» **ОТРЫВОК СТРАНИЦЫ**
◆ ◆ ◆

Просвещенный деспотизм оказался, таким образом, на высоте своей задачи, и если бы дело это попало в руки Правдина, то его, вероятно, вскоре заменили бы другим исполнителем.

В недавно найденной и обнародованной в сборнике Общества любителей российской словесности повести Белинского “Дмитрий Калинин” есть тирада против крепостного права; для смягчения ее сделано, цензором вероятно, примечание:

“К славе и чести нашего попечительного правительства подобные тиранства уже начинают совершенно истребляться. Оно поставляет для себя священною обязанностью пещись о счастии каждого человека, вверенного его отеческому попечению, не различая ни лиц, ни состояний. Доказательством сего могут служить все его поступки и, между прочим, указ о наказании купчихи Аносовой за тиранское обхожденье со своею девкою и городничего за попущение оного. Этот указ должен быть напечатан в сердцах всех коренных россиян, умеющих ценить мудрые распоряжения своего правительства, напоминающие слова нашего знаменитого, незабвенного Фонвизина: “Где государь мыслит, где знает он, в чем его истинная слава, — там человечеству не могут не возвращаться права его; там все скоро ощутят, что каждый должен искать своего счастья и выгод в том, что законно, и что угнетать рабством себе подобных есть беззаконие”.

Довольно прискорбно, что полвека спустя после “Недоросля” повторяются те же слова и в том же смысле, будто рабство может и не угнетать при “просвещенном деспотизме” правительства. Как далеко все это от нашего времени, когда личность завоевала себе такие права, по крайней мере в сознании просвещенных людей. Время Фонвизина было эпохой начала осознания прав личности, и он сам явился великим выразителем этого осознания, конечно, не в речах Стародума и Правдина, но в художественном изображении гнусного произвола. Он явился самым талантливым выразителем того состояния поры просвещения, которое породило Новикова, Радищева, “Дружеское общество”, дружную и горячую борьбу журнальной сатиры и “Наказ” Екатерины.

Европейские понятия не только поверхностно влияли на менее серьезную часть общества, как мода, доводившая до потери собственного языка, но воздействовали и самым глубоким образом на умы даровитейших людей, питавших горячее желание быть полезными своему народу. “По позднейшему жаргону, — говорит Пыпин, — Ломоносов, Новиков, Карамзин были самые несомненные западники, но мало людей, которые могли бы быть поставлены в уровень с ними по великой национальной заслуге”. С другой стороны, несмотря на крайнее “славянофильство”, проявленное Фонвизиным в его письмах, к счастью неизвестных его современникам, мы, конечно, отдадим ему первое место в ряду тех же западников — просветителей родины.

◆ ◆ ◆

» **ДАННЫЕ**
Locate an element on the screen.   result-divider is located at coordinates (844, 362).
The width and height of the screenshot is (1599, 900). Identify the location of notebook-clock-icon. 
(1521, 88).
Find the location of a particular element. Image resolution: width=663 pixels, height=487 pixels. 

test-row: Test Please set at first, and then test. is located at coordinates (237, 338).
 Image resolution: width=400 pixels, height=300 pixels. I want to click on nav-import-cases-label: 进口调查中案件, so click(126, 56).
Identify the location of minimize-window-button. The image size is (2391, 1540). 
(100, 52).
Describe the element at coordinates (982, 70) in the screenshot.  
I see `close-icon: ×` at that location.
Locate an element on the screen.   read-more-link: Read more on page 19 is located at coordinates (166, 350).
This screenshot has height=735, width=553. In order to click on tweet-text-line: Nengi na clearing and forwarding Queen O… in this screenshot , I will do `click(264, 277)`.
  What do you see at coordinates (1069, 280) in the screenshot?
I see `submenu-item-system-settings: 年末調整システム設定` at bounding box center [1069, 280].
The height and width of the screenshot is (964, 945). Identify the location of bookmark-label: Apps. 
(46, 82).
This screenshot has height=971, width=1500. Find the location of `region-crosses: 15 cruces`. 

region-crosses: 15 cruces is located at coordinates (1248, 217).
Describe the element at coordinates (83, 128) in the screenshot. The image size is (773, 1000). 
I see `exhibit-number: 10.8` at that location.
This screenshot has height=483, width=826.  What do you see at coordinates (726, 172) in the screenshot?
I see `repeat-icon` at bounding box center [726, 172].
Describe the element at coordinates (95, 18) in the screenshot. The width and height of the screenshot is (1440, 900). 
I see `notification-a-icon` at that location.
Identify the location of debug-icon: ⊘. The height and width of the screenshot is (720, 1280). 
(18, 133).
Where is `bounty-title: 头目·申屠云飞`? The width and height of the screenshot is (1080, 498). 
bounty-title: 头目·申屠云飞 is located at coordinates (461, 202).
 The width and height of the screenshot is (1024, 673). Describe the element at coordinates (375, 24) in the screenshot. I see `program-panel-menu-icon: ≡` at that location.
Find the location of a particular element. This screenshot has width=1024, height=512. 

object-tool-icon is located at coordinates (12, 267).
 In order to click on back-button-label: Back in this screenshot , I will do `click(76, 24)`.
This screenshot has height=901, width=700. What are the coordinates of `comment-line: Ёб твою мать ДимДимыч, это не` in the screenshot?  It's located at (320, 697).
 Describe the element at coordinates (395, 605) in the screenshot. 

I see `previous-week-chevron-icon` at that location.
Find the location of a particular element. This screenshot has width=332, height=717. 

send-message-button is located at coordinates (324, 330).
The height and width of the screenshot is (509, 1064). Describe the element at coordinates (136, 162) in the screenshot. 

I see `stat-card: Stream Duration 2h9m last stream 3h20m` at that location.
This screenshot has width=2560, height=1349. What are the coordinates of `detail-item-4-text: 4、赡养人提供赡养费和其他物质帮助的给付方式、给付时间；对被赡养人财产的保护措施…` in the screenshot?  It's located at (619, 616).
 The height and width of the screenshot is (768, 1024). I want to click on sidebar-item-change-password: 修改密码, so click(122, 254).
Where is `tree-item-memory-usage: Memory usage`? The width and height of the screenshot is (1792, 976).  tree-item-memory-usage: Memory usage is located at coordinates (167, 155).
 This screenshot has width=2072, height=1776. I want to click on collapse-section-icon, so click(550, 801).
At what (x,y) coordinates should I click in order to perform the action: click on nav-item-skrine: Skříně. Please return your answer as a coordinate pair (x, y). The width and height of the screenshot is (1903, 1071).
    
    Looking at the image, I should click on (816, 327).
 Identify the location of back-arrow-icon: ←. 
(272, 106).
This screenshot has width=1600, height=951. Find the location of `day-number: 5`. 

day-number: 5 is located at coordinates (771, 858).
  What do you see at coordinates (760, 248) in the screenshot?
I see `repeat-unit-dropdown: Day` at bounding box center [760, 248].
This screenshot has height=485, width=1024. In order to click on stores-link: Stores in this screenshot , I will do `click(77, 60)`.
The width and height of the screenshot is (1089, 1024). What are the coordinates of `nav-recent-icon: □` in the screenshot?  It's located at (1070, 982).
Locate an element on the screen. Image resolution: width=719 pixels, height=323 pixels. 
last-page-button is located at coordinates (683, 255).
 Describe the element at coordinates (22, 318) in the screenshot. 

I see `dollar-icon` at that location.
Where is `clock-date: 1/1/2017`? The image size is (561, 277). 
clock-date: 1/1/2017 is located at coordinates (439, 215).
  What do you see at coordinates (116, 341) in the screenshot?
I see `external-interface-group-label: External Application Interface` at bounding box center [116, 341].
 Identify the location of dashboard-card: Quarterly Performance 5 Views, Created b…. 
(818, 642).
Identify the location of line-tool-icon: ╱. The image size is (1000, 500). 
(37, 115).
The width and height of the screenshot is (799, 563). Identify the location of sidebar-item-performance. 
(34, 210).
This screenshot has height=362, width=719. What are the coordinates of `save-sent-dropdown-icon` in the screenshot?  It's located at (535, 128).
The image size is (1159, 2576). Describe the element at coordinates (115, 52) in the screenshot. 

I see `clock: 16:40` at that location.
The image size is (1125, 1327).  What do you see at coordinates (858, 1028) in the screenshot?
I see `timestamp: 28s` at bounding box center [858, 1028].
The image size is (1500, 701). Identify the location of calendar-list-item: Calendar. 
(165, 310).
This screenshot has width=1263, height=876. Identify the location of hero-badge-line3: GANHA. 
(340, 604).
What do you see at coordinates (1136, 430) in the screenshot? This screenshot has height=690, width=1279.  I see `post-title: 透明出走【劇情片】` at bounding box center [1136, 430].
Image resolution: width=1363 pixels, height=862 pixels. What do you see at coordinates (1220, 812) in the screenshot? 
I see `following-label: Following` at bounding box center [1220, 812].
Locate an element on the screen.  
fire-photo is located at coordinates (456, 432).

◆ ◆ ◆

» **ЗАДАНИЕ A**
Выведите строки записей в виде JSON-списка строк, по одному элементу на строку и без пустых строк. Начните со строки, где есть «The width and height of the screenshot is (1599, 900).», и закончите строкой, где есть «region-crosses: 15 cruces is».
» **ЗАДАНИЕ B**
Напишите продолжение отрывка о Фонвизине, начиная сразу после его последнего предложения.

» **ОТВЕТ A**
[
  "The width and height of the screenshot is (1599, 900). Identify the location of notebook-clock-icon. ",
  "(1521, 88).",
  "Find the location of a particular element. Image resolution: width=663 pixels, height=487 pixels. ",
  "test-row: Test Please set at first, and then test. is located at coordinates (237, 338).",
  " Image resolution: width=400 pixels, height=300 pixels. I want to click on nav-import-cases-label: 进口调查中案件, so click(126, 56).",
  "Identify the location of minimize-window-button. The image size is (2391, 1540). ",
  "(100, 52).",
  "Describe the element at coordinates (982, 70) in the screenshot.  ",
  "I see `close-icon: ×` at that location.",
  "Locate an element on the screen.   read-more-link: Read more on page 19 is located at coordinates (166, 350).",
  "This screenshot has height=735, width=553. In order to click on tweet-text-line: Nengi na clearing and forwarding Queen O… in this screenshot , I will do `click(264, 277)`.",
  "  What do you see at coordinates (1069, 280) in the screenshot?",
  "I see `submenu-item-system-settings: 年末調整システム設定` at bounding box center [1069, 280].",
  "The height and width of the screenshot is (964, 945). Identify the location of bookmark-label: Apps. ",
  "(46, 82).",
  "This screenshot has height=971, width=1500. Find the location of `region-crosses: 15 cruces`. ",
  "region-crosses: 15 cruces is located at coordinates (1248, 217)."
]

» **ОТВЕТ B**
Кто же читал и понимал Фонвизина? Ответ на это находим в литературных очерках академика Л. Н. Майкова:

“С воцарением Екатерины II совпадает заметный переворот в жизни русского общества: на поприще государственной и общественной деятельности выступили новые люди, благодаря которым значительно подвинулось общественное развитие. В сравнении с поколениями, действовавшими прежде, люди, выдвинутые новым правительством, были более образованные и более ценившие образование. Многие из них ясно сознавали понятия гражданского долга и имели твердые нравственные принципы: это поколение дало депутатов для комиссии нового уложения и создало успех сатиры Фонвизина и журналов 1769-74 гг. Еще в конце царствования Елизаветы литературные деятели из этого поколения стали заявлять свою пропаганду просветительных и гуманных идей”.

Эти заявления были робки и беспочвенны до воцарения Екатерины II; последняя дала им возможность окрепнуть, так как она, по выражению Державина, “и знать, и мыслить дозволяла”.

К сожалению, “подозрительность”, как яд в крови, продолжала свое существование, скрываясь в глубине организма, но проявилась снова с иссушающею силой и достигла апогея в то время, когда Екатерина писала о Новикове, приказывая доставить немедленно из Москвы в Петербург “сего бездельника”. Этого бездельника она благодарила когда-то “за приписку ей своих сочинений”.

Умному человеку не трудно было стать сатириком в прошлом веке, но трудно было выдержать борьбу. Фонвизин скоро испытал это на себе.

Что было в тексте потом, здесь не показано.